O trágico é que essa mentalidade corrupta e subserviente grassa solta nos rincões evangélicos país afora. Interpretações equivocadas e tendenciosas das Sagradas Escrituras dão a tônica a estes discursos da Teologia da Prosperidade.
HISTÓRIA 2: Numa reunião do EPJ (Evangélicos Pela Justiça) ouvi o relato feito por um casal de jovens advogados cristãos que colaboram com um dos movimentos mais idôneos e respeitados desta nação (Koinonia - http://www.koinonia.org.br) que me tocou. No semestre derradeiro do curso, eles organizaram ações em uma igreja evangélica de um bairro pobre da periferia de Salvador sobre Direito Constitucional e a atuação cristã. A ideia era prestar serviços àquela comunidade e promover esclarecimentos à população. Certo dia eles falaram sobre pedofilia e logo em seguida receberam uma carta de uma criança de 9 anos relatando um pouco de sua vida. Desde os 3 anos que sofria abusos sexuais por parte do seu padrastro e, agora, aos 9 anos era estigmatizada na comunidade e na igreja como uma vadia. O jovem advogado procurou o pastor da igreja e mostrou-lhe a carta para obter ajuda no acompanhamento do caso. Para seu espanto o pastor se derrama em lágrimas, chama o jovem para a porta do templo e, apontando para o púlpito, fala que o homem que falava eloquentemente naquele momento era, não só seu co-pastor, mas também o padrasto daquela criança.
Naturalmente, o jovem advogado diz que ele precisava ser preso e responder por seus crimes.

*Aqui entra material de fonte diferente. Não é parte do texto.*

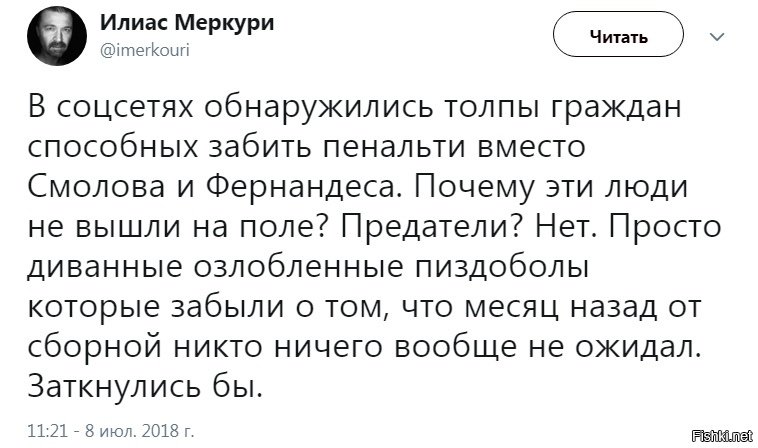Click the word Почему in the tweet

point(473,188)
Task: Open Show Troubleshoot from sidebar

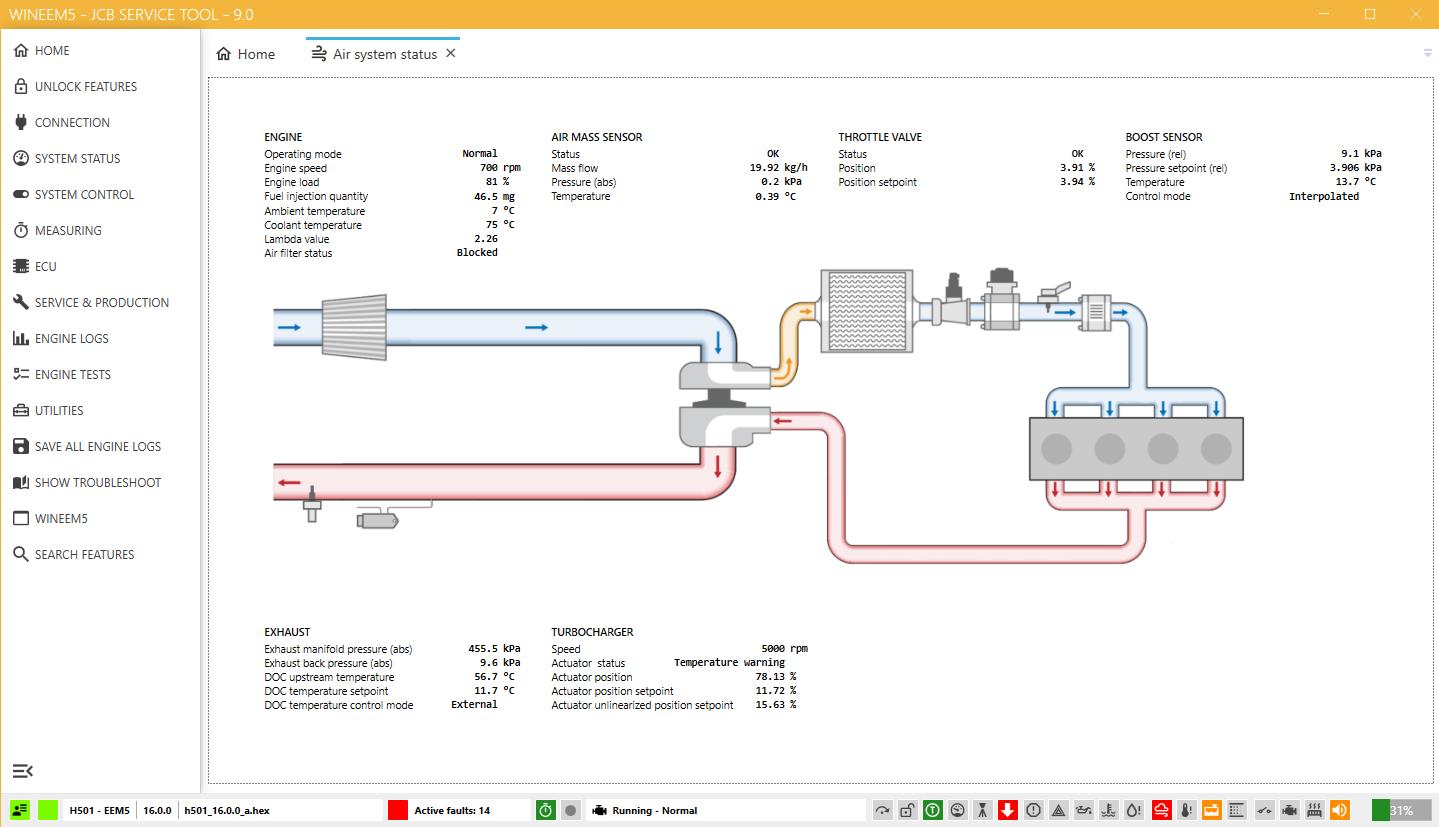Action: 97,482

Entretanto, o pastor pede para que isso não seja feito alí e pondera: "isso seria um escândalo para o Evangelho". Então, aquele jovem cristão dá a resposta mais bíblica e lúcida que poderia ser dada e que me enche de esperança: "Vergonha para o Evangelho é deixar esse monstro solto". Felizmente, o pastor concordou, o monstro que se fazia passar por pastor foi preso, condenado e cumpre pena.
Pela lógica do Silas Malafaia, a atitude correta para aqueles jovens seria a troca de comunidade religiosa, permitindo que aquele "ungido do Senhor" continuasse perpetrando suas monstruosidades.
Agora me digam: Será que o Evangelho é promovido pelos detentores do sucesso eclesiástico (mega igrejas e postos de alto escalão nas estruturas da igreja) e pelas celebridades midiáticas do universo religioso (pastores e artistas gospels) ou pelos "fracassados" que no anonimato se colocam do lado da justiça e da verdade do Reino de Deus?